如前所述,一项使用硫代巴比妥酸评估全身脂质过氧化和 2,4-二硝基苯肼评估血浆蛋白氧化修饰的队列研究表明,氧化应激水平升高与 AS 的严重程度相关[17]。在分离培养的猪 AVIC 中,TGF-β1 刺激可通过激活促分裂素原活化蛋白激酶信号通路,促进活性氧产生,导致钙结节形成[18]。这表明,氧化应激与 AVIC 表型转换及 AS 进展密切相关,若从抑制活性氧堆积和降低氧化应激水平的角度出发,极有可能探索出可缓解 AVIC 活化乃至 AS 狭窄进程的潜在靶点。

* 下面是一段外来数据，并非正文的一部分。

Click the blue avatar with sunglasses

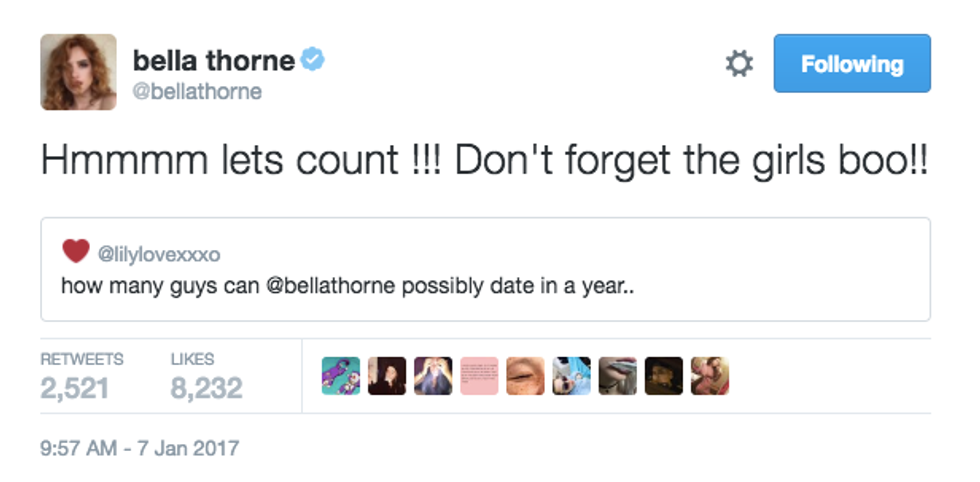coord(571,376)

另有研究报道,在 AS 患者切除的瓣膜中检测到氧化低密度脂蛋白增加,而 PGC-1α 的表达降低可增加氧化低密度脂蛋白诱导的活性氧堆积及所致的单核细胞炎症反应;反之,PGC-1α 的表达增加则可增强自噬,减轻真皮成纤维细胞向肌成纤维细胞转变[19]。因此,我们推测 PGC-1α 可能与 AVIC 表型转变进程相关,并选择该靶分子进行后续实验。
本研究发现,大鼠 AVIC 活化表型中,伴随活化标志物骨膜蛋白、CTGF 和 α-SMA 表达明显上调,PGC-1α 表达水平发生显著下降。PGC-1α 参与控制多个系统(尤其是心血管系统)的脂质代谢和氧化应激途径[20]。在心脏中,作为氧化代谢的关键调节因子,沉默信息调节因子 1-PGC-1α 轴可通过减少炎症、氧化应激、降低纤维化而发挥心脏保护作用[21],若抑制 PGC-1α 活性则会加重心功能不全和心力衰竭的临床症状[22],在 PGC-1α 缺乏的小鼠中,可观察小鼠左心室功能障碍和心率异常[23];在血管中,在临床标本及实验动物的动脉粥样硬化模型中均表达下调,而激活 PGC-1α 则可发挥抗动脉粥样硬化作用[24];此外,PGC-1α 参与了多种纤维化疾病的细胞表型转换,如在各种急、慢性肾病及老龄引起的肾纤维化动物模型中,肾组织内 PGC-1α 高表达可缓解肾纤维化,而敲除 PGC-1α 基因的动物出现严重的肾纤维化[25];在心肌成纤维细胞中特异性敲除 PGC-1α 可诱发心肌重塑,加重血管紧张素Ⅱ诱导的心肌纤维化,伴随氧化应激反应和炎症反应出现[5]。但是,目前尚无关于 PGC-1α 与 AS 的相关研究。因此我们进行了相关研究,且结果显示,在大鼠和人 AVIC 活化表型中,PGC-1α 的表达增加均发挥了保护性作用,可以缓解 TGF-β1 诱导的 AVIC 活化程度。但是其作用机制是否如前所述与活性氧的生成减少有关及其如何调控活性氧生成均尚未可知。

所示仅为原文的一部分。